You may at this point be thinking:

"But Mozilla is pledging to keep adblocking capability in Firefox, while Google prepares to gleefully rip it out of Chrome. How does this square with Mozilla being a wing of Google?"

It's totally in keeping with Firefox's brief. To compete not with Chrome, but with Chrome's competitors, who are also pledging to retain adblocking capability. Once you see Firefox in its true light, as a guard against opposing business models rising up to challenge Google's monopoly, everything it does makes total sense.

And let's not forget that virtually everything Mozilla claims about privacy and ethics is flat-out bullshit. Read the Firefox privacy policy. Read it all. Not just the headlines in massive letters that Mozza hopes will fulfil your attention span and convince you to trot off in ignorant bliss. Search the privacy policy for brands like Google, Cloudflare, Fastly, Microsoft, Comcast, AdMarketplace, Kevel (which is the new alias for that data-desperate ad cockroach Adzerk)… You'll find them all. And there's only one reason you'll find these names in a privacy policy: because Mozilla sends them your data.


THE ILLUSION OF CHOICE

Firefox creates an illusion of choice. But it's all a sham. Outside of Apple's ecosystem, if you want to meaningfully use the Web, you'll be using technology sanctioned and controlled by Google.

Mozilla is not a rights activist.

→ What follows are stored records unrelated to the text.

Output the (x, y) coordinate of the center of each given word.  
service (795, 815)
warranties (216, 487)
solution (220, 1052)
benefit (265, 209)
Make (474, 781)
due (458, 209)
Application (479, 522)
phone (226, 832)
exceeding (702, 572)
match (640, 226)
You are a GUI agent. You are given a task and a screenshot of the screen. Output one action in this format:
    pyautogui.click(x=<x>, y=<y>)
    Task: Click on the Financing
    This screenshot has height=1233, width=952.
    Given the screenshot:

It's a Surveillance Valley theatre group renting its brand names, spyware and lobbying capacity to Google on pain of death. The whole idea that Firefox is a last bastion of light in the fight against monopoly is a joke. But we're so neck-deep in monopoly that all we have left is that delusional fantasy.

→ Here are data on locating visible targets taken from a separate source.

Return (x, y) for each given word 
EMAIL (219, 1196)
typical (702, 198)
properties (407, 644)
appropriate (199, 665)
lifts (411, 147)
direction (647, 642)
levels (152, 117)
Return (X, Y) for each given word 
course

So be aware, as we see plugs for Firefox slung around the "FOSS" environs like buckets of water in a heat wave, that it's orchestrated by Google, and its purpose is to keep you away from companies like Brave, whose business model would decimate Google's ad revenue if the brand gained serious traction.

This isn't to say we should not use Firefox. I use it, and more commonly derivatives of it. But don't be brainwashed into thinking that using Firefox is a vote against Google. It's a vote FOR the browser monopoly that Google has established outside of Apple, which is another control-freak, abusive surveillance monster, and once again, no alternative to the oppression. At present, the only way not to vote for this oligopoly, is not to use the meaningful Web at all.


REAL CHANGE

To break the monopoly, we need to reject the oppression of current "Web Standards" - which Mozilla has been instrumental in setting - and start building a much simpler Web, which does not require Google's money to accommodate in the first place. As a first step, end the reliance on JavaScript, because that alone would allow small browser providers to re-enter the market, and re-establish real choice.

If you want to build a free Web, build things that are at least accessible without JS. And start calling out projects like Mastodon, whose JavaScript dependency ensures that it can ONLY be accessed using technology that is controlled by Big Brother.

Indeed, this is another area in which Firefox works in Google's favour. If Firefox didn't exist, people would demand that Mastodon and similar fake routes to independence actually provide access to non-Chromium users. And without Firefox as a pretend alternative, that would mean real accommodation of UNIVERSAL access means. Which would mean real choice, and real privacy.

Firefox's illusion of choice ENABLES monopoly, and allows it to persist without challenge.

Stick your fingers in your ears and recite lines from the EFF Bible of Bullshit if you wish, but that is the reality, and we're going nowhere until we make the Web accesssible to ALL.